Interview Henk Veeneklaas door Special Forces Amsterdam.
COPY FOR LT.COL. DOBSON
                                                                                                                                                22 June 45
TO: Lt.Col. Woolrych O.B.E.                                                                                          FROM: Major Burnes




DR X visited at SF HQ in Amsterdam, where he is at present working with Captain HARRATT. He arranged for two London-trained WT-Operators to be present at the interview, and the attached report is the result of questions put to all three agents. The WT-Operators were BACKGAMMON and BOATING.

DR X was very unwilling to divulge his real name, and would not discuss his own cover or the various identities he used. he had worked before the war for approximately 15 years as a specialist in a number of Amsterdam hospitals. He is approximately 40 years old, his wife and two children are still living in Amsterdam where they lived throughout the occupation.

His first contact with the underground activity directed from London was through
DRAUGHTS I (Biallosterski), who met him on his first (?) mission. Wishing to take part in subversive activity, DR X suggested to DRAUGHTS I that he could help, but insisted on remaining in the background and being unknown to anyone already working with DRAUGHTS I's organisation.

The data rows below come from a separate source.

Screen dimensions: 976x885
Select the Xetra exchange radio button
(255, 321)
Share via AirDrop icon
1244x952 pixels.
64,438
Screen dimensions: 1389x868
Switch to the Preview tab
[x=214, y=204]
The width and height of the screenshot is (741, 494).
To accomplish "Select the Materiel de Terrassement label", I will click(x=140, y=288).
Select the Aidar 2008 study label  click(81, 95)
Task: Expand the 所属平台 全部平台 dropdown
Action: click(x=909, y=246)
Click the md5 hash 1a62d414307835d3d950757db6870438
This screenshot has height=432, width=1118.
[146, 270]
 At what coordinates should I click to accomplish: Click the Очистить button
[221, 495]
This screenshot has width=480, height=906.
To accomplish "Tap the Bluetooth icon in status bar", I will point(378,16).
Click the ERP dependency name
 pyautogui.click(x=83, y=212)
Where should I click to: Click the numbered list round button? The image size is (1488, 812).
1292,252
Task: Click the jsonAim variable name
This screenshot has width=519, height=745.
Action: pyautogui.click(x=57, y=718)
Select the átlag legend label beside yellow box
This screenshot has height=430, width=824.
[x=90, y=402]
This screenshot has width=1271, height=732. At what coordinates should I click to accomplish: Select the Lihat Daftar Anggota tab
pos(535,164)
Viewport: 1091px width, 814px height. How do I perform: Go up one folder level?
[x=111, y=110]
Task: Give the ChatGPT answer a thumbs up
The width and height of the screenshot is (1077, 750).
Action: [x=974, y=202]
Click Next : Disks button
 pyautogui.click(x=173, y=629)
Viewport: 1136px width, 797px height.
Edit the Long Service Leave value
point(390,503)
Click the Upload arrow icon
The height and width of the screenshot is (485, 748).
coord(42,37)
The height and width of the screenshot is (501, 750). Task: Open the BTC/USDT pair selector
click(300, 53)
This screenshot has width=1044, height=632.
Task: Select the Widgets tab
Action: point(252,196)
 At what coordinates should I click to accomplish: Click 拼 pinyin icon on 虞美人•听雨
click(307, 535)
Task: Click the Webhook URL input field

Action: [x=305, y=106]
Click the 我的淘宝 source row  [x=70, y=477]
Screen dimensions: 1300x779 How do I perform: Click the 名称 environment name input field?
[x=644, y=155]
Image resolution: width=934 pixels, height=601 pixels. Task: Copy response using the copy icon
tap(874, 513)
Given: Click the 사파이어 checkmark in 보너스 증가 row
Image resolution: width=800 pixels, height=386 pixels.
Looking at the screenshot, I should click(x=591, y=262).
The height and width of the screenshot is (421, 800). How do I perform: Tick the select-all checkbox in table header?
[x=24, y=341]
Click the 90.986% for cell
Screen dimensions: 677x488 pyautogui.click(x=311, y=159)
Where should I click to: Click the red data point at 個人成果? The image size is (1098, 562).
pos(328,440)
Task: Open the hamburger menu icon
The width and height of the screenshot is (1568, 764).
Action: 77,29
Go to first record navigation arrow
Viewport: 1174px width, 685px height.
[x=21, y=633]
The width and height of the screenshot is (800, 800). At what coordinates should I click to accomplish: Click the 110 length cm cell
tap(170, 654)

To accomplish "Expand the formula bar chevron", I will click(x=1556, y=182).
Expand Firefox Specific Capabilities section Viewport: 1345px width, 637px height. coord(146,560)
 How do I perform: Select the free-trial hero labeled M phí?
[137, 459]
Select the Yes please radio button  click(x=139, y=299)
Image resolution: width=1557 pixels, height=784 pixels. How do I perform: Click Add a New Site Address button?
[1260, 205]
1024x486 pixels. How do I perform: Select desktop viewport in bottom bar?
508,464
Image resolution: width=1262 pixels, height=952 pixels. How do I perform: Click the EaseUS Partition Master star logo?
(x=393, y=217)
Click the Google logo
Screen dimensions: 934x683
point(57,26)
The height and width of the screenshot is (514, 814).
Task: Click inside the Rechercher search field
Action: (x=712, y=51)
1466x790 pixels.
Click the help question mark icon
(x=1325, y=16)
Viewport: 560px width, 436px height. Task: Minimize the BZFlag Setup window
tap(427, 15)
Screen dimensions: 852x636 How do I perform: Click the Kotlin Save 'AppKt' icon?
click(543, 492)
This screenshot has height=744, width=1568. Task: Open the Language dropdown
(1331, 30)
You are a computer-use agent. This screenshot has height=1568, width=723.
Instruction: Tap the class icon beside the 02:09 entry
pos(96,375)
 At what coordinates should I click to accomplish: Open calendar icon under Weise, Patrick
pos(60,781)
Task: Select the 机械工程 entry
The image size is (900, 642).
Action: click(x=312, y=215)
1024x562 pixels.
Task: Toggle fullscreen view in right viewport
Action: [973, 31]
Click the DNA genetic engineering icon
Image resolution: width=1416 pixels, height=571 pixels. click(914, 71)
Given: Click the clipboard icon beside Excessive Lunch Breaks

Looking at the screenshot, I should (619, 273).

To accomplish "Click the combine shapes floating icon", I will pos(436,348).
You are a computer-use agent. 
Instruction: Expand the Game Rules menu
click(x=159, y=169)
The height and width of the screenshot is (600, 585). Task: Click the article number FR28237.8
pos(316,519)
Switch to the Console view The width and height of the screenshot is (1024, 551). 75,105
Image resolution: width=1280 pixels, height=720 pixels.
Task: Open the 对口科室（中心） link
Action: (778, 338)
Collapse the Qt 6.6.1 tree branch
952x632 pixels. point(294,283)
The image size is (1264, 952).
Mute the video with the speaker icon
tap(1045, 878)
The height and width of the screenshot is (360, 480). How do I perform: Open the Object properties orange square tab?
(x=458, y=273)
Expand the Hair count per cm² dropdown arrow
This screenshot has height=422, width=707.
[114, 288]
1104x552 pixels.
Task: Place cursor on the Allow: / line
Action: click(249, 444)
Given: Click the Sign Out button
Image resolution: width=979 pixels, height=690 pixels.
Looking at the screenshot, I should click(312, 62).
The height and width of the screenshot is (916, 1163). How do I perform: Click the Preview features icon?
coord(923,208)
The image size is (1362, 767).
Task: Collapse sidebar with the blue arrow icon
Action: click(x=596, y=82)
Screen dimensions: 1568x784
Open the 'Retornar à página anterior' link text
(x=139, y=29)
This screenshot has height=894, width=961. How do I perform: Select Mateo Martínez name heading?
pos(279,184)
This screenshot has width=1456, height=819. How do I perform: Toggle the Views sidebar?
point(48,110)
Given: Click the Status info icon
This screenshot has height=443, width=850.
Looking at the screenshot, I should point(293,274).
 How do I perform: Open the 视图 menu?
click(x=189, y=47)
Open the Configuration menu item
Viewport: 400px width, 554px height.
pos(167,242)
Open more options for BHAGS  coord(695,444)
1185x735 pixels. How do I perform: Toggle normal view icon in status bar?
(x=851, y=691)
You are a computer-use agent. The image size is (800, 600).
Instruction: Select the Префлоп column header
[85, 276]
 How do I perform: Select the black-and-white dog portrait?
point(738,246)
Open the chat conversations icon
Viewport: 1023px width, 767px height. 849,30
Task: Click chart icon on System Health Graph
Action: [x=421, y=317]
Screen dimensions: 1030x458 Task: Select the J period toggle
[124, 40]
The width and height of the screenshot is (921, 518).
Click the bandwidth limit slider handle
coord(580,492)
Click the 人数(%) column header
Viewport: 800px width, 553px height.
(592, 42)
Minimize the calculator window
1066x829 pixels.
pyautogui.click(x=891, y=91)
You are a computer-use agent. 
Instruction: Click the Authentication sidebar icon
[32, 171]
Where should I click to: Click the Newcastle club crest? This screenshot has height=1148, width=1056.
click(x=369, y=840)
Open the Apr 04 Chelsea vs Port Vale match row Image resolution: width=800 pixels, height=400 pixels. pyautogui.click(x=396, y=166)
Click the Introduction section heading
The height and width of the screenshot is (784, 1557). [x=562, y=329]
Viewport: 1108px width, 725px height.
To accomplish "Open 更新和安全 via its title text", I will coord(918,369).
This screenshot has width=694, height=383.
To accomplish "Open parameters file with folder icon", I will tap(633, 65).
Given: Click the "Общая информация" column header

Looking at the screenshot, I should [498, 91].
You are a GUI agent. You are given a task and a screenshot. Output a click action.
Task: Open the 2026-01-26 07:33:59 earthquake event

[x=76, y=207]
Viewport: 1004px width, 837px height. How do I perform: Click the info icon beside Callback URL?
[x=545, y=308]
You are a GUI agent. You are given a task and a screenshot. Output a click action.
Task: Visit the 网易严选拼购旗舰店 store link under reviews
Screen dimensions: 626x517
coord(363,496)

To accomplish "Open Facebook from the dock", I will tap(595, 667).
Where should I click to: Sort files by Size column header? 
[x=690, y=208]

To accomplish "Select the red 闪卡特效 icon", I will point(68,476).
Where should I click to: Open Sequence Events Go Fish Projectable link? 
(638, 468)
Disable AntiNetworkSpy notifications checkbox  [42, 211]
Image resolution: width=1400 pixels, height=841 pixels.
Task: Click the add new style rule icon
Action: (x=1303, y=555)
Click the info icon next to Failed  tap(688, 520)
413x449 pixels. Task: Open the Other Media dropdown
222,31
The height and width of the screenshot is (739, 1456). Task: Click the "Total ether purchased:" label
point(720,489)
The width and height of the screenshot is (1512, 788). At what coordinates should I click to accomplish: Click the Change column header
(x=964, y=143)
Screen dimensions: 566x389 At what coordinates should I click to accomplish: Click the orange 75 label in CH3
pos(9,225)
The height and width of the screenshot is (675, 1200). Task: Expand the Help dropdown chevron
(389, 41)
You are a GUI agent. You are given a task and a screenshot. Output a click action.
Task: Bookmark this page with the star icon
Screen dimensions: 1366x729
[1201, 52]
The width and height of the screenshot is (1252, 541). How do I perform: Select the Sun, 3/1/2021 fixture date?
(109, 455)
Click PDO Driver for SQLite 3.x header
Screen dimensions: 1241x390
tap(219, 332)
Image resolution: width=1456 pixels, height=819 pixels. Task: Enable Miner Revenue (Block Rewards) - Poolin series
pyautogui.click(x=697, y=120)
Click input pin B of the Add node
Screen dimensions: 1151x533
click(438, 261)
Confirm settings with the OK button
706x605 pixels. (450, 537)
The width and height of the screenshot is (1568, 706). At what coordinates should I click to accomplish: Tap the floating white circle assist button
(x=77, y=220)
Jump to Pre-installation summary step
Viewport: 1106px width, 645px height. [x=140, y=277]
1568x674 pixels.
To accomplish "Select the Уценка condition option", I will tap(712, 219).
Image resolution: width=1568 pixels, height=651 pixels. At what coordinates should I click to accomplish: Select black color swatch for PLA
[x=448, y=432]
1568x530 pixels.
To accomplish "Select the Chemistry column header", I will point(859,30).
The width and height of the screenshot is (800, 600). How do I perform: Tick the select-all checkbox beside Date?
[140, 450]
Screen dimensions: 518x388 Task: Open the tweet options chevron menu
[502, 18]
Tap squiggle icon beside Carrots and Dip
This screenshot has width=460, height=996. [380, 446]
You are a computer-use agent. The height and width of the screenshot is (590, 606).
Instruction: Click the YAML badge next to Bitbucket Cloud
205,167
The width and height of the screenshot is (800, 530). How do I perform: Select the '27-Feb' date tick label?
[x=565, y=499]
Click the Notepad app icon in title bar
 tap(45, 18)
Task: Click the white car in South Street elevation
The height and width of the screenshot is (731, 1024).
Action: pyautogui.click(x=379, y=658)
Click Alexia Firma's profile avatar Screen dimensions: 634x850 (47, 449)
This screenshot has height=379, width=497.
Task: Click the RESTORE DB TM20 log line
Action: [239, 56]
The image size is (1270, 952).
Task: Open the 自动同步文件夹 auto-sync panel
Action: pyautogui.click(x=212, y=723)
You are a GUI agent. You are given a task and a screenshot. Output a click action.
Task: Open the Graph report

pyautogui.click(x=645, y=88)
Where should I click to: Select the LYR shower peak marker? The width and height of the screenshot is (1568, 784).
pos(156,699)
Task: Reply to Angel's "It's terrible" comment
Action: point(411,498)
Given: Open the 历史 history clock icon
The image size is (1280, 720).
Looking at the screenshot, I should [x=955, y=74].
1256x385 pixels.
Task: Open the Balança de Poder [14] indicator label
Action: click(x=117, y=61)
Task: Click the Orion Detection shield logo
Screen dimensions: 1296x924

The only exceptions to this rule were BACKGAMMON , who was housed by the doctor together with DRAUGHTS I when they arrived in September '44, and BOATING, to whom DR X was introduced later.

At first DRAUGHTS I made the doctor responsible for transporting stores from dumps north of Amsterdam to Amsterdam itself. But later, after the arrest of DRAUGHTS I, DR X took over the organisation, and he and the WT-Operators already mentioned made a very efficient team.

DR X explanation of the arrest of DRAUGHTS I was that the latter attended a reception committee which, in the opinion of the doctor, was entirely unnecessary and extremely dangerous. DRAUGHTS I was wearing at the time a pair of Canadian parachute boots, and when returning from the reception he, together with four other people travelling in the same car, was stopped by a routine control who examined their papers. All five occupants of the car were carrying doctor's papers, which fact was sufficient to arouse the suspicions of the police who controlled the car and the party was interrogated more fully, with results which are already known.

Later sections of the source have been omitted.